Gen Z Students Need Schools That Match Their Dream Big Approach

Students working with 3D printer

By Becky Wallerick
The buzz around education today includes personalized learning, digital citizenship and Makerspaces.
But schools, for the most part, are continuing to offer the traditional 19th-century model of education, where days are split into 45-minute segments and students are told to sit in desks and follow the teachers’ directions.
Can education really change and manage the dichotomy between tech savvy kids and rules-based systems?
Our schools are filled with Gen Z kids—the generation born after 1995. These students have had their existence in a world saturated with technology and social media. Smartphones top TVs, desktop computers and laptops for “most used” devices. However, the teachers born in generations preceding them come from a universe where phones are forbidden and not useful for learning.
I visited two schools recently where “No phones allowed during the school day” signs abounded, and classrooms had pouches where kids needed to put their phones before entering. It surprised me to see this as computers were allowed and students know how to text from them just as easily as they text from their phones. Gen Z students have the discipline to manage their devices as well as create and make beyond our adult imaginations.
According to Upfront Analytics, Gen Z-ers are “Go Getters, Activists, and Dream Big.” Their research shows that of these kids in high school today, 75% want to convert their hobbies to full-time jobs, 61% would rather be an entrepreneur than an employee when they graduate college and 72% want to start a business someday. 
New Life Academy (NLA) in Woodbury, Minnesota, has created a way to have the best of both worlds.
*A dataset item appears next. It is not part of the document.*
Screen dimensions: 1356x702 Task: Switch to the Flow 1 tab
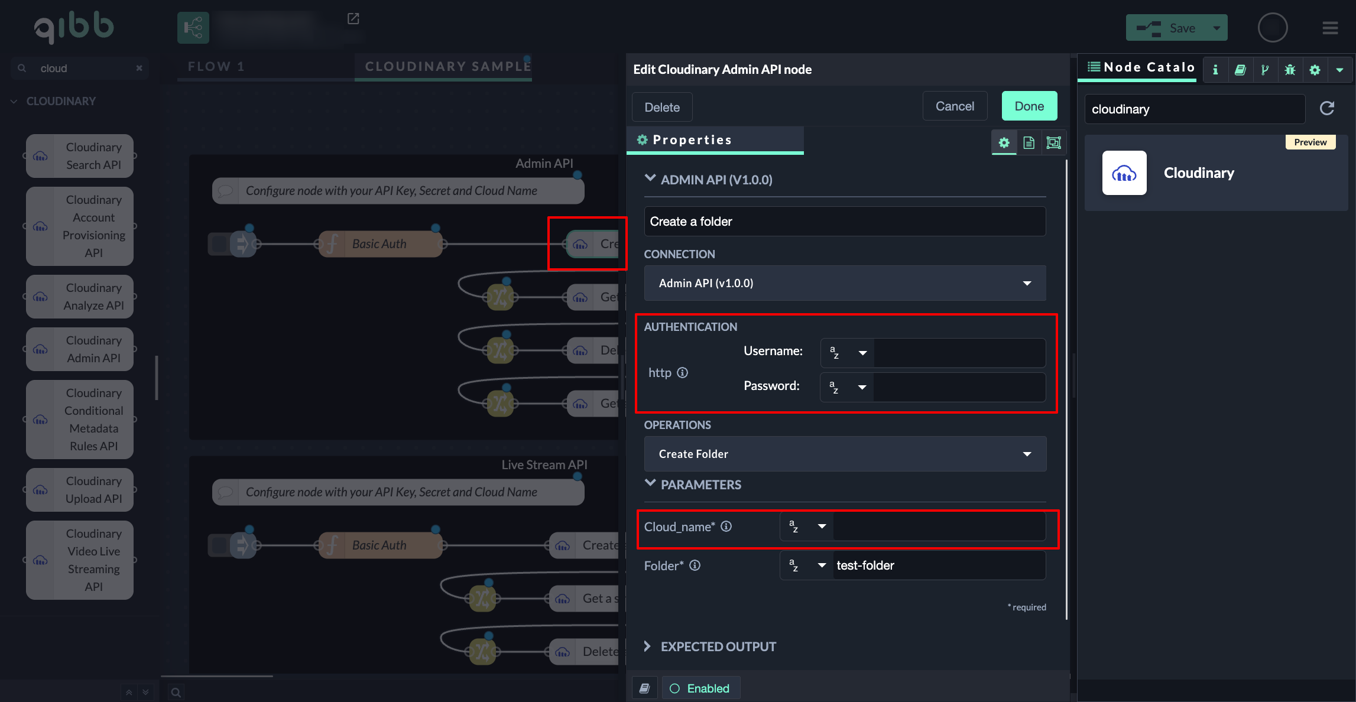tap(216, 66)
Their STEAM teachers visited 3M’s Innovation Center in May 2016. What they observed is that many businesses, like 3M, have adopted this idea to give their employees the freedom to make and create AND complete their required daily job duties. Employees spend 15% of their time creating.
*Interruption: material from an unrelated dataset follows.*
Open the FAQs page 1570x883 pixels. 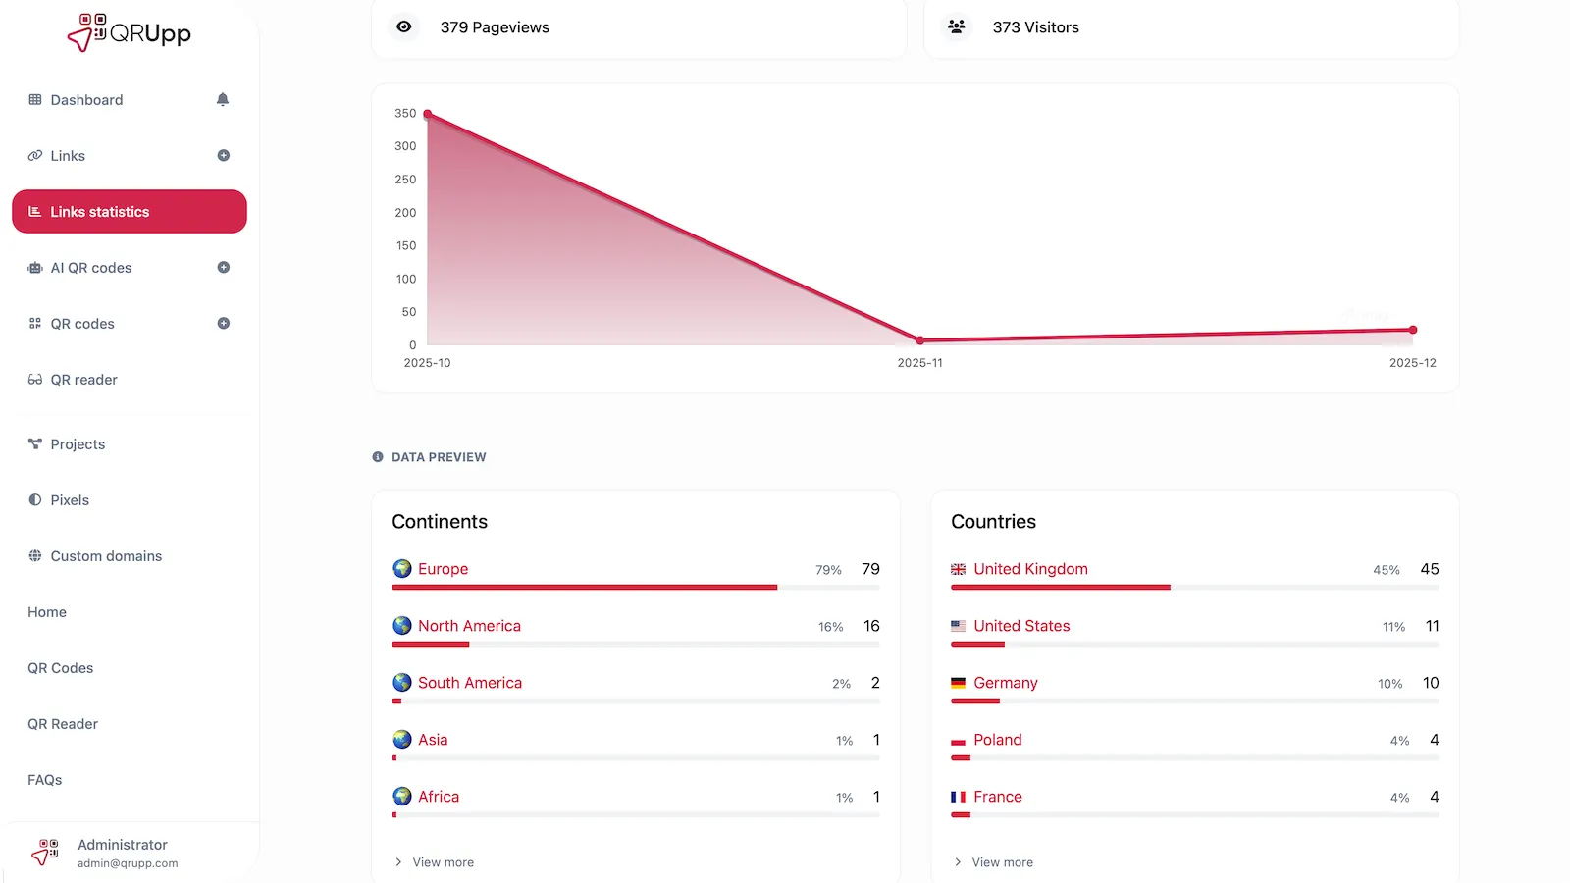pos(44,779)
Accordingly, the NLA teachers created an idea based on what they learned called 15% IP (Innovation Portfolio). Students in 6-12th grades spend 15% of their science track in creative time outside structured classroom lessons to pursue an idea or passion in one of three STEAM areas: science, engineering or coding.
Students store innovative projects in their Innovation Portfolio (thus, the name 15% IP). For more, check out this recent NLA blog about the initiative.
Students and teachers at NLA recognize that their ideas may not turn into solutions to the problems they are researching, but they are “Dream Big” people. Some examples of current projects include:

  • A group of sophomores is researching how to improve access and delivery of essential medicines in Africa.
  • Another group is researching how to help solve the problem of invasive species, including the Asian Carp.

Providing opportunities–such as 15% IP–so that all students can create taps into the “Dream Big” approach of Gen Z students.